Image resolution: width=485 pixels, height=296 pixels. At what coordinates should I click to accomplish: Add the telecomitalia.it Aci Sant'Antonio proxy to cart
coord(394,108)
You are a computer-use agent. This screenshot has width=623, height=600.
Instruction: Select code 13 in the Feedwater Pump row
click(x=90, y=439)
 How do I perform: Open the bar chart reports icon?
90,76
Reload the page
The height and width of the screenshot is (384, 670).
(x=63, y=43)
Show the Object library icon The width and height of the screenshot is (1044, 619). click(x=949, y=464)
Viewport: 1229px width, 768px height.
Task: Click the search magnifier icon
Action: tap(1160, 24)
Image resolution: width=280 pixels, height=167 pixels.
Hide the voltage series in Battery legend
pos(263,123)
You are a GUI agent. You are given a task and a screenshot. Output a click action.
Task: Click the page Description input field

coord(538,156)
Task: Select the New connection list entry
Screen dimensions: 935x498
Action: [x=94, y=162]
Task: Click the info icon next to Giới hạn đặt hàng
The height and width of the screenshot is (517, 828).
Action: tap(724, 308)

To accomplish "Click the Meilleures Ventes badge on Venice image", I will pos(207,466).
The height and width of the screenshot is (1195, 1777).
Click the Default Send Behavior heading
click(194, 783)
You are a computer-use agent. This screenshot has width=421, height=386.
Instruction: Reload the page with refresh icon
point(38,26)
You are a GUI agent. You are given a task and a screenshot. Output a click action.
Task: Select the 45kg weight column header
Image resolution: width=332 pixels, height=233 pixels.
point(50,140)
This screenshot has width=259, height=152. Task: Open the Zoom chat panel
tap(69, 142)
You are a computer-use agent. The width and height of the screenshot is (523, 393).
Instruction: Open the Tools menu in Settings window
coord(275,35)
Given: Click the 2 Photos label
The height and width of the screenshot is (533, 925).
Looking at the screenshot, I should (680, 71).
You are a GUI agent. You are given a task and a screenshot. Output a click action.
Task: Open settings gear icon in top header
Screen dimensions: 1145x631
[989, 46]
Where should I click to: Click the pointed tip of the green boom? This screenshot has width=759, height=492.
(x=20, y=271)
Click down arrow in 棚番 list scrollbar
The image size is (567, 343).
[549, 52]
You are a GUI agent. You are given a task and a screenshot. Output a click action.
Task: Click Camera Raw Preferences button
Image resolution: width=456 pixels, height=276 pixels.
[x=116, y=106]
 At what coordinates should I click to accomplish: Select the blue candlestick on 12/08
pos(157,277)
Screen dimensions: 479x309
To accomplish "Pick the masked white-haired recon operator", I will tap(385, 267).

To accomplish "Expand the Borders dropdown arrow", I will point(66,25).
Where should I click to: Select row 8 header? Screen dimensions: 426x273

..........

◆ **Goal**
Could you copy every item above, unchanged and in the same order?

◆ **Written solution**
Image resolution: width=485 pixels, height=296 pixels. At what coordinates should I click to accomplish: Add the telecomitalia.it Aci Sant'Antonio proxy to cart
coord(394,108)
You are a computer-use agent. This screenshot has width=623, height=600.
Instruction: Select code 13 in the Feedwater Pump row
click(x=90, y=439)
 How do I perform: Open the bar chart reports icon?
90,76
Reload the page
The height and width of the screenshot is (384, 670).
(x=63, y=43)
Show the Object library icon The width and height of the screenshot is (1044, 619). click(x=949, y=464)
Viewport: 1229px width, 768px height.
Task: Click the search magnifier icon
Action: tap(1160, 24)
Image resolution: width=280 pixels, height=167 pixels.
Hide the voltage series in Battery legend
pos(263,123)
You are a GUI agent. You are given a task and a screenshot. Output a click action.
Task: Click the page Description input field

coord(538,156)
Task: Select the New connection list entry
Screen dimensions: 935x498
Action: [x=94, y=162]
Task: Click the info icon next to Giới hạn đặt hàng
The height and width of the screenshot is (517, 828).
Action: tap(724, 308)

To accomplish "Click the Meilleures Ventes badge on Venice image", I will pos(207,466).
The height and width of the screenshot is (1195, 1777).
Click the Default Send Behavior heading
click(194, 783)
You are a computer-use agent. This screenshot has width=421, height=386.
Instruction: Reload the page with refresh icon
point(38,26)
You are a GUI agent. You are given a task and a screenshot. Output a click action.
Task: Select the 45kg weight column header
Image resolution: width=332 pixels, height=233 pixels.
point(50,140)
This screenshot has width=259, height=152. Task: Open the Zoom chat panel
tap(69, 142)
You are a computer-use agent. The width and height of the screenshot is (523, 393).
Instruction: Open the Tools menu in Settings window
coord(275,35)
Given: Click the 2 Photos label
The height and width of the screenshot is (533, 925).
Looking at the screenshot, I should (680, 71).
You are a GUI agent. You are given a task and a screenshot. Output a click action.
Task: Open settings gear icon in top header
Screen dimensions: 1145x631
[989, 46]
Where should I click to: Click the pointed tip of the green boom? This screenshot has width=759, height=492.
(x=20, y=271)
Click down arrow in 棚番 list scrollbar
The image size is (567, 343).
[549, 52]
You are a GUI agent. You are given a task and a screenshot. Output a click action.
Task: Click Camera Raw Preferences button
Image resolution: width=456 pixels, height=276 pixels.
[x=116, y=106]
 At what coordinates should I click to accomplish: Select the blue candlestick on 12/08
pos(157,277)
Screen dimensions: 479x309
To accomplish "Pick the masked white-haired recon operator", I will tap(385, 267).

To accomplish "Expand the Borders dropdown arrow", I will point(66,25).
Where should I click to: Select row 8 header? Screen dimensions: 426x273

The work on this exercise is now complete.